Saved data entries:
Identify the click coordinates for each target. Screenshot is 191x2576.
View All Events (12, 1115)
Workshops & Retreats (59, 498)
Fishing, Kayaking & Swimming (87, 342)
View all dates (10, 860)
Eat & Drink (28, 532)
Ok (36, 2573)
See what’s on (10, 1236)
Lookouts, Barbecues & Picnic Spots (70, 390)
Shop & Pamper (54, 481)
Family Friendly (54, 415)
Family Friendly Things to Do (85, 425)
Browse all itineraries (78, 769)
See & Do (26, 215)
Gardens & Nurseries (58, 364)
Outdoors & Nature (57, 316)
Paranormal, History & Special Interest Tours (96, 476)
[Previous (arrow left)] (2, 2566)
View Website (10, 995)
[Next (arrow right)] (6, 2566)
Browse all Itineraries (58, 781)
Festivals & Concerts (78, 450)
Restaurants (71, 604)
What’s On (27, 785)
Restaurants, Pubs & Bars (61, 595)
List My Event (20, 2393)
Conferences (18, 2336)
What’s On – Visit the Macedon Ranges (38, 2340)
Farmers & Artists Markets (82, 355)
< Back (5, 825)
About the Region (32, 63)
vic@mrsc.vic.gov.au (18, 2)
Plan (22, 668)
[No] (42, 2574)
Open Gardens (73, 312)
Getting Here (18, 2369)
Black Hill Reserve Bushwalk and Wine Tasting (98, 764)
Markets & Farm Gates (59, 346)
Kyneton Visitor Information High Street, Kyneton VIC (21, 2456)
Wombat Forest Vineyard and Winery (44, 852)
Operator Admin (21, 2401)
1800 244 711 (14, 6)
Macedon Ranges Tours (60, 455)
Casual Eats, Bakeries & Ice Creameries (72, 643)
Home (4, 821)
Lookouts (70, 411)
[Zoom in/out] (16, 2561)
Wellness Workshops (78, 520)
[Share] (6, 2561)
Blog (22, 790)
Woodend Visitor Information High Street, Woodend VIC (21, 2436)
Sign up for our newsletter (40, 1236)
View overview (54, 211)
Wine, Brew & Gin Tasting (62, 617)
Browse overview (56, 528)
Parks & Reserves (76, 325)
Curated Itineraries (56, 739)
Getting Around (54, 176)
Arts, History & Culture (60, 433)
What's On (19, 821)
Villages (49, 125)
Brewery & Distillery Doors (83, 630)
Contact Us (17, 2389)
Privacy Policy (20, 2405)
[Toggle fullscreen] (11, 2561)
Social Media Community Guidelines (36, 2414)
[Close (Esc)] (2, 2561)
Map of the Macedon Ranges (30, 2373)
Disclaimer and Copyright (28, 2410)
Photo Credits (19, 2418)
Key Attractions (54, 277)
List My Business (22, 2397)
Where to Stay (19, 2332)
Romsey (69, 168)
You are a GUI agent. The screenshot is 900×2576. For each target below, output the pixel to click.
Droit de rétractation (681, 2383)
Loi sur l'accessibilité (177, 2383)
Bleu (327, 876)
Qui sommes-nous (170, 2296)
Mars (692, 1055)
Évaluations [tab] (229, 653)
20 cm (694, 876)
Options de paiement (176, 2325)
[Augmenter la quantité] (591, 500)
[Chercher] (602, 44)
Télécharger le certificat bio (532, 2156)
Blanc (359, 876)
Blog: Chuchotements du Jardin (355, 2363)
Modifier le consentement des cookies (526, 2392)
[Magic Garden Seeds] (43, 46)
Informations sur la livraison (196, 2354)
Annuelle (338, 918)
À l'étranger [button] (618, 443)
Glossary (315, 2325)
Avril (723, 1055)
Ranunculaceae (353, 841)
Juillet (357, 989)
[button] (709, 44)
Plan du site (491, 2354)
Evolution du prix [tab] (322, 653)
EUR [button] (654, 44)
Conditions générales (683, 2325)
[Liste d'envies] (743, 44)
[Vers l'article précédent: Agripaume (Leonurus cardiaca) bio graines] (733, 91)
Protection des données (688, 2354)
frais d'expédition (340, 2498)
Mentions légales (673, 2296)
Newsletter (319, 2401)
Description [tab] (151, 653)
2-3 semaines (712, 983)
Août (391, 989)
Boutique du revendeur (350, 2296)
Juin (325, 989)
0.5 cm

WORK INSTRUCTIONS: Give an exact copy of all the data shown above.

OUTPUT OF THE EXERCISE:
Identify the click coordinates for each target. Screenshot is 191x2576.
View All Events (12, 1115)
Workshops & Retreats (59, 498)
Fishing, Kayaking & Swimming (87, 342)
View all dates (10, 860)
Eat & Drink (28, 532)
Ok (36, 2573)
See what’s on (10, 1236)
Lookouts, Barbecues & Picnic Spots (70, 390)
Shop & Pamper (54, 481)
Family Friendly (54, 415)
Family Friendly Things to Do (85, 425)
Browse all itineraries (78, 769)
See & Do (26, 215)
Gardens & Nurseries (58, 364)
Outdoors & Nature (57, 316)
Paranormal, History & Special Interest Tours (96, 476)
[Previous (arrow left)] (2, 2566)
View Website (10, 995)
[Next (arrow right)] (6, 2566)
Browse all Itineraries (58, 781)
Festivals & Concerts (78, 450)
Restaurants (71, 604)
What’s On (27, 785)
Restaurants, Pubs & Bars (61, 595)
List My Event (20, 2393)
Conferences (18, 2336)
What’s On – Visit the Macedon Ranges (38, 2340)
Farmers & Artists Markets (82, 355)
< Back (5, 825)
About the Region (32, 63)
vic@mrsc.vic.gov.au (18, 2)
Plan (22, 668)
[No] (42, 2574)
Open Gardens (73, 312)
Getting Here (18, 2369)
Black Hill Reserve Bushwalk and Wine Tasting (98, 764)
Markets & Farm Gates (59, 346)
Kyneton Visitor Information High Street, Kyneton VIC (21, 2456)
Wombat Forest Vineyard and Winery (44, 852)
Operator Admin (21, 2401)
1800 244 711 (14, 6)
Macedon Ranges Tours (60, 455)
Casual Eats, Bakeries & Ice Creameries (72, 643)
Home (4, 821)
Lookouts (70, 411)
[Zoom in/out] (16, 2561)
Wellness Workshops (78, 520)
[Share] (6, 2561)
Blog (22, 790)
Woodend Visitor Information High Street, Woodend VIC (21, 2436)
Sign up for our newsletter (40, 1236)
View overview (54, 211)
Wine, Brew & Gin Tasting (62, 617)
Browse overview (56, 528)
Parks & Reserves (76, 325)
Curated Itineraries (56, 739)
Getting Around (54, 176)
Arts, History & Culture (60, 433)
What's On (19, 821)
Villages (49, 125)
Brewery & Distillery Doors (83, 630)
Contact Us (17, 2389)
Privacy Policy (20, 2405)
[Toggle fullscreen] (11, 2561)
Social Media Community Guidelines (36, 2414)
[Close (Esc)] (2, 2561)
Map of the Macedon Ranges (30, 2373)
Disclaimer and Copyright (28, 2410)
Photo Credits (19, 2418)
Key Attractions (54, 277)
List My Business (22, 2397)
Where to Stay (19, 2332)
Romsey (69, 168)
You are a GUI agent. The screenshot is 900×2576. For each target below, output the pixel to click.
Droit de rétractation (681, 2383)
Loi sur l'accessibilité (177, 2383)
Bleu (327, 876)
Qui sommes-nous (170, 2296)
Mars (692, 1055)
Évaluations [tab] (229, 653)
20 cm (694, 876)
Options de paiement (176, 2325)
[Augmenter la quantité] (591, 500)
[Chercher] (602, 44)
Télécharger le certificat bio (532, 2156)
Blanc (359, 876)
Blog: Chuchotements du Jardin (355, 2363)
Modifier le consentement des cookies (526, 2392)
[Magic Garden Seeds] (43, 46)
Informations sur la livraison (196, 2354)
Annuelle (338, 918)
À l'étranger [button] (618, 443)
Glossary (315, 2325)
Avril (723, 1055)
Ranunculaceae (353, 841)
Juillet (357, 989)
[button] (709, 44)
Plan du site (491, 2354)
Evolution du prix [tab] (322, 653)
EUR [button] (654, 44)
Conditions générales (683, 2325)
[Liste d'envies] (743, 44)
[Vers l'article précédent: Agripaume (Leonurus cardiaca) bio graines] (733, 91)
Protection des données (688, 2354)
frais d'expédition (340, 2498)
Mentions légales (673, 2296)
Newsletter (319, 2401)
Description [tab] (151, 653)
2-3 semaines (712, 983)
Août (391, 989)
Boutique du revendeur (350, 2296)
Juin (325, 989)
0.5 cm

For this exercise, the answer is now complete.